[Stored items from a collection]
-.-.-

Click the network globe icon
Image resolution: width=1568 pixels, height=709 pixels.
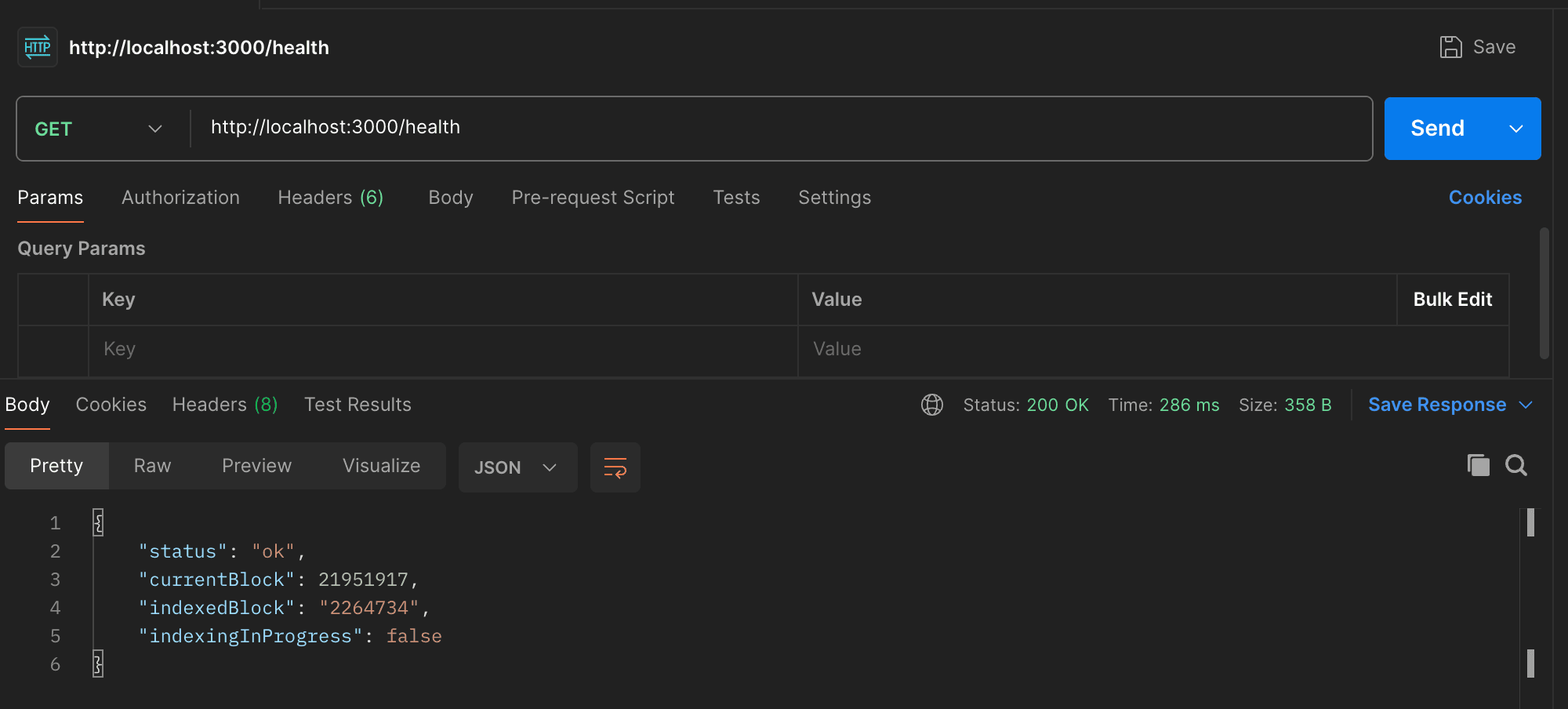931,405
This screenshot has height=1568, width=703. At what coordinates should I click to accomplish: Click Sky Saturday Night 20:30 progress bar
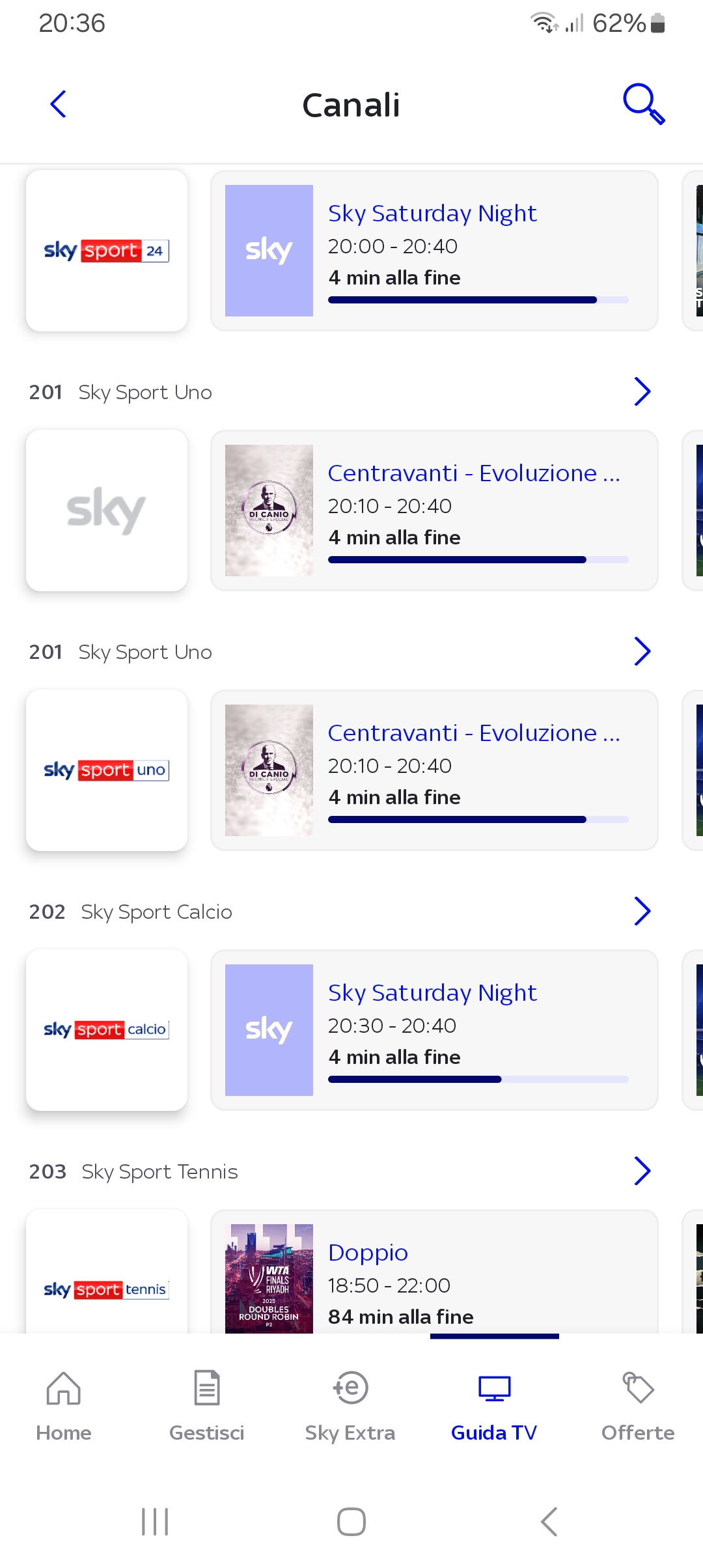click(478, 1079)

-.-.-

**How to complete this task:** Pictures aside, set down the lines from the one containing "This screenshot has" through the end of the records above, exactly and only those.

**Written reply:**
This screenshot has height=1568, width=703. At what coordinates should I click to accomplish: Click Sky Saturday Night 20:30 progress bar
click(478, 1079)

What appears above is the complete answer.